“So there’s no way out for me?” asked Foma, gloomily. “You are blocking all my ways?”
“There is a way. Go there! I shall guide you. Don’t worry, it will be right! You will come just to your proper place.”
This self-confidence, this unshakable boastfulness aroused Foma’s indignation. Thrusting his hands into his pockets in order not to strike the old man, he straightened himself in his chair and clinching his teeth, said, facing Mayakin closely:
“Why are you boasting? What are you boasting of? Your own son, where is he? Your daughter, what is she? Eh, you—you life-builder! Well, you are clever. You know everything. Tell me, what for do you live? What for are you accumulating money? Do you think you are not going to die? Well, what then? You’ve captured me. You’ve taken hold of me, you’ve conquered me. But wait, I may yet tear myself away from you! It isn’t the end yet! Eh, you! What have you done for life? By what will you be remembered? My father, for instance, donated a lodging-house, and you—what have you done?”

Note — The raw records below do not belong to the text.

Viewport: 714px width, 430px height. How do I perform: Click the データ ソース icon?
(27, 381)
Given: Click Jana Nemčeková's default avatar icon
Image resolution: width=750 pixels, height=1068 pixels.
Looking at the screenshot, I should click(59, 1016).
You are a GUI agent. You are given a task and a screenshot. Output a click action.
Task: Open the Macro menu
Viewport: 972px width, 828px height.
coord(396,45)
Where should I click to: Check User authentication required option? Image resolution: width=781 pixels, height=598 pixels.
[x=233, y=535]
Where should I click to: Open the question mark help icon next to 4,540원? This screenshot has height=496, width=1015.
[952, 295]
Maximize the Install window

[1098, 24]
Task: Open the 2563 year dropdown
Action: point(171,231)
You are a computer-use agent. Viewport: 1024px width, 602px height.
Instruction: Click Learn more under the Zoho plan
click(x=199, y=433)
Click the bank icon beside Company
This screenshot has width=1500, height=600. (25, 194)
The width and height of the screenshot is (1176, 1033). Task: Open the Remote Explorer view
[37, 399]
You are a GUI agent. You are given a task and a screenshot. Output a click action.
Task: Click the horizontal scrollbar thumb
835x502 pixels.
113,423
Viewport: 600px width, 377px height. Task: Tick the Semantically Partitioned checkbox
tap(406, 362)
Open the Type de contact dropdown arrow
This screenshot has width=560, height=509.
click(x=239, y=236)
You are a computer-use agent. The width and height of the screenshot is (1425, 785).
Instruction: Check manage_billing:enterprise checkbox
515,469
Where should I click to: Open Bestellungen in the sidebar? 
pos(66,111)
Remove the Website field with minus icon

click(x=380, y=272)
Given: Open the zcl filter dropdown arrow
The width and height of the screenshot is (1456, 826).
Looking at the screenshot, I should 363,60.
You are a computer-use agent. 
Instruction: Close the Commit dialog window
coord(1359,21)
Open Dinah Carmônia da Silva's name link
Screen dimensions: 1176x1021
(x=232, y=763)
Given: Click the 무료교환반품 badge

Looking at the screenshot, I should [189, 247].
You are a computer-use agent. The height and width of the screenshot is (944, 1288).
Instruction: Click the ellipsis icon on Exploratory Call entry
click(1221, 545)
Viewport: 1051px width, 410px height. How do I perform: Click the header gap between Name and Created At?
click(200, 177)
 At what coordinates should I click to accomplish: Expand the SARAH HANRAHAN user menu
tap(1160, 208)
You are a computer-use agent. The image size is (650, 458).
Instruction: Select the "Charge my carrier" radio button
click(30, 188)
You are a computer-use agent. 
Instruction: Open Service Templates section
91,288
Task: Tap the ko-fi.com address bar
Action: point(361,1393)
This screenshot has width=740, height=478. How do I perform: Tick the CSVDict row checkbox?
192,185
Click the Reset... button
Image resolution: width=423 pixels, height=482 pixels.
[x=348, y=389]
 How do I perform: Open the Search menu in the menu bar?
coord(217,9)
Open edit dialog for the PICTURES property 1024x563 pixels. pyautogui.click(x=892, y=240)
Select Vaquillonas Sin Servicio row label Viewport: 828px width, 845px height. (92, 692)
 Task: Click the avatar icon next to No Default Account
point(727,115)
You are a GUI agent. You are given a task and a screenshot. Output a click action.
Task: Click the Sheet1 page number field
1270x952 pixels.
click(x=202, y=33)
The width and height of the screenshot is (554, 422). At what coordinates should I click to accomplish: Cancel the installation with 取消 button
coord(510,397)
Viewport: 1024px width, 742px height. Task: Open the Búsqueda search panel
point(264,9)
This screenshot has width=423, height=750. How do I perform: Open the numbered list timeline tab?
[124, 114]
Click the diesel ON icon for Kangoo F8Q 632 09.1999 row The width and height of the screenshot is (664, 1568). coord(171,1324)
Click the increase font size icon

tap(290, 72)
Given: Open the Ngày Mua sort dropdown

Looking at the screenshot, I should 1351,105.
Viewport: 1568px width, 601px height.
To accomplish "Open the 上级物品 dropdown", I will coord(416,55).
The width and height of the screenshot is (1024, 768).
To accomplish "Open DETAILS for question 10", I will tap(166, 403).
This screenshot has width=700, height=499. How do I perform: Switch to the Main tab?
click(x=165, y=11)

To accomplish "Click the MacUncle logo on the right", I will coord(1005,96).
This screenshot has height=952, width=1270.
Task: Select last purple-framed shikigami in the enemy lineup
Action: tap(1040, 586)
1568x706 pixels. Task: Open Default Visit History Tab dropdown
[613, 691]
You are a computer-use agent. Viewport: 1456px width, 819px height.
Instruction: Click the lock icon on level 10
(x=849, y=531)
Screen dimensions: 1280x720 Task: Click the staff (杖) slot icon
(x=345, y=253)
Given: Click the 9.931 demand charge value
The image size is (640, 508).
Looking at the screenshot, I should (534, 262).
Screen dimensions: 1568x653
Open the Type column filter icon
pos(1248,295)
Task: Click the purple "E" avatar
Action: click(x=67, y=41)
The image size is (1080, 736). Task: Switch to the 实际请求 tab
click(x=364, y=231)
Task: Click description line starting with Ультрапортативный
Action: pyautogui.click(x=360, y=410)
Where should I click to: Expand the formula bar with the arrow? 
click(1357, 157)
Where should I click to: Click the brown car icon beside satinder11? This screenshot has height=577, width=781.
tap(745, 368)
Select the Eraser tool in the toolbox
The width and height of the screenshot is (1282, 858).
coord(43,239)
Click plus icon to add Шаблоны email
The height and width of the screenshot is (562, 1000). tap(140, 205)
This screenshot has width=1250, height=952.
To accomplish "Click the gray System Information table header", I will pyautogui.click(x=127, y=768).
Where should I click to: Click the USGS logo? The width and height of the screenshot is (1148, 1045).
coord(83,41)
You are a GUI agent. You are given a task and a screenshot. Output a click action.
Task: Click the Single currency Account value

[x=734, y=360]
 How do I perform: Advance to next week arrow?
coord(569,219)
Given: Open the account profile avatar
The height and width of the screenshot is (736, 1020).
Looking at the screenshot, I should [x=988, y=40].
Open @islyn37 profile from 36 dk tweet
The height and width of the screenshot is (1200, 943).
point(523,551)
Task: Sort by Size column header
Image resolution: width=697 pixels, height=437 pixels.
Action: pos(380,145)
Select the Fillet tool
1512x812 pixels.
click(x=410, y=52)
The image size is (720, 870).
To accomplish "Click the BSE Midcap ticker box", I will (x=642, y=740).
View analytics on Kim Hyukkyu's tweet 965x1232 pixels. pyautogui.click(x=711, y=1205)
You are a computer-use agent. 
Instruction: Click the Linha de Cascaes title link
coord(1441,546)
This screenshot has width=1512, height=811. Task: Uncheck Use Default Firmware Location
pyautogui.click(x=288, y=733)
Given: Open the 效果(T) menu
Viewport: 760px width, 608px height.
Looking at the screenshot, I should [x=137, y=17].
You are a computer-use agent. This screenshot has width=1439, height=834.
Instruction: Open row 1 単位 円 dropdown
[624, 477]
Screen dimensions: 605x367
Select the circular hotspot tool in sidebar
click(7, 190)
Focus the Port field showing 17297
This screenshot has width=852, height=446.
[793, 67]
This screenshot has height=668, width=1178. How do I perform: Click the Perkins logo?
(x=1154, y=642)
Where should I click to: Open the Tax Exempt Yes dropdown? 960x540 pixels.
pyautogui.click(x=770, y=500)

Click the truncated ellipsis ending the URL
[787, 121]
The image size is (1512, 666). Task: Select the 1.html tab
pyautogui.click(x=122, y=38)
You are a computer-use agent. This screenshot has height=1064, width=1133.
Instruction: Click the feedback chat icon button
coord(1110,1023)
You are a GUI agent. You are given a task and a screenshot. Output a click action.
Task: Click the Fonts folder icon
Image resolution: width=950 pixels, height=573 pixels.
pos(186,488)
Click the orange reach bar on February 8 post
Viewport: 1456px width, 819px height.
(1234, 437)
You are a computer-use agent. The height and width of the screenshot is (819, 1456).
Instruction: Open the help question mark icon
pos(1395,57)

Mayakin’s wrinkles quivered and sank downward, wherefore his face assumed a sickly, weeping expression.
“How will you justify yourself?” asked Foma, softly, without lifting his eyes from him.
“Hold your tongue, you puppy!” said the old man in a low voice, casting a glance of alarm about the room.
“I’ve said everything! And now I’m going! Hold me back!”
Foma rose from his chair, thrust his cap on his head, and measured the old man with abhorrence.
“You may go; but I’ll—I’ll catch you! It will come out as I say!” said Yakov Tarasovich in a broken voice.